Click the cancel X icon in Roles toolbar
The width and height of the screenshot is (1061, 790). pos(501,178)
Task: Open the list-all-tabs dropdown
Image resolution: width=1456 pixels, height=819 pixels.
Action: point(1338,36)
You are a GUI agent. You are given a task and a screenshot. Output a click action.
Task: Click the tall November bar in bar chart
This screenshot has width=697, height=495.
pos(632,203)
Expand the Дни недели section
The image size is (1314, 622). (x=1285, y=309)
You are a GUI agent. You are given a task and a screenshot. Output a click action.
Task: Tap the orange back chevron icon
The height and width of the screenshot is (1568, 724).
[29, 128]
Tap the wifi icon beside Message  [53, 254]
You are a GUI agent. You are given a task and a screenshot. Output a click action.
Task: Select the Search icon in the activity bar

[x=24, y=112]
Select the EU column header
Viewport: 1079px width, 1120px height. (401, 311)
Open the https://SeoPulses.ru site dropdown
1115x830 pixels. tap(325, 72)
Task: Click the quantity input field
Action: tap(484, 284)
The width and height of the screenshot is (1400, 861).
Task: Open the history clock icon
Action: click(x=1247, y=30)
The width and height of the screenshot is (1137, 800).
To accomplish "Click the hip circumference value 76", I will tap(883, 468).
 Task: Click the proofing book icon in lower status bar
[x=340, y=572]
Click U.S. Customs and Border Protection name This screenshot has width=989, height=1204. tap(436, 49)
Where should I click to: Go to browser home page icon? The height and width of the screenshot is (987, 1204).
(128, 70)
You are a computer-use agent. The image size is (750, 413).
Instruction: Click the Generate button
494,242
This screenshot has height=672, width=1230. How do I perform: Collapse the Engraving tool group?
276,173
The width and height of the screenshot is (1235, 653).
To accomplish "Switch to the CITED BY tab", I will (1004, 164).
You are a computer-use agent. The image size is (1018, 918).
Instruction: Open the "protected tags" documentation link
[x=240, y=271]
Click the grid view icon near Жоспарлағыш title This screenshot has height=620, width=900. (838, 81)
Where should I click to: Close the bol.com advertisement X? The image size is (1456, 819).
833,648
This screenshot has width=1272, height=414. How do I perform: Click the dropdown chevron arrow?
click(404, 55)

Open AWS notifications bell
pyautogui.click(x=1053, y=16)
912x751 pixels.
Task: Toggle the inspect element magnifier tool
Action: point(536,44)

══════════════════════════════

Update the lines above by changing every "GUI agent" to "interface agent" and leaving everything else untouched.

Click the cancel X icon in Roles toolbar
The width and height of the screenshot is (1061, 790). pos(501,178)
Task: Open the list-all-tabs dropdown
Image resolution: width=1456 pixels, height=819 pixels.
Action: point(1338,36)
You are a interface agent. You are given a task and a screenshot. Output a click action.
Task: Click the tall November bar in bar chart
This screenshot has width=697, height=495.
pos(632,203)
Expand the Дни недели section
The image size is (1314, 622). (x=1285, y=309)
You are a interface agent. You are given a task and a screenshot. Output a click action.
Task: Tap the orange back chevron icon
The height and width of the screenshot is (1568, 724).
[29, 128]
Tap the wifi icon beside Message  [53, 254]
You are a interface agent. You are given a task and a screenshot. Output a click action.
Task: Select the Search icon in the activity bar

[x=24, y=112]
Select the EU column header
Viewport: 1079px width, 1120px height. (401, 311)
Open the https://SeoPulses.ru site dropdown
1115x830 pixels. tap(325, 72)
Task: Click the quantity input field
Action: tap(484, 284)
The width and height of the screenshot is (1400, 861).
Task: Open the history clock icon
Action: click(x=1247, y=30)
The width and height of the screenshot is (1137, 800).
To accomplish "Click the hip circumference value 76", I will tap(883, 468).
 Task: Click the proofing book icon in lower status bar
[x=340, y=572]
Click U.S. Customs and Border Protection name This screenshot has width=989, height=1204. tap(436, 49)
Where should I click to: Go to browser home page icon? The height and width of the screenshot is (987, 1204).
(128, 70)
You are a computer-use agent. The image size is (750, 413).
Instruction: Click the Generate button
494,242
This screenshot has height=672, width=1230. How do I perform: Collapse the Engraving tool group?
276,173
The width and height of the screenshot is (1235, 653).
To accomplish "Switch to the CITED BY tab", I will (1004, 164).
You are a computer-use agent. The image size is (1018, 918).
Instruction: Open the "protected tags" documentation link
[x=240, y=271]
Click the grid view icon near Жоспарлағыш title This screenshot has height=620, width=900. (838, 81)
Where should I click to: Close the bol.com advertisement X? The image size is (1456, 819).
833,648
This screenshot has width=1272, height=414. How do I perform: Click the dropdown chevron arrow?
click(404, 55)

Open AWS notifications bell
pyautogui.click(x=1053, y=16)
912x751 pixels.
Task: Toggle the inspect element magnifier tool
Action: point(536,44)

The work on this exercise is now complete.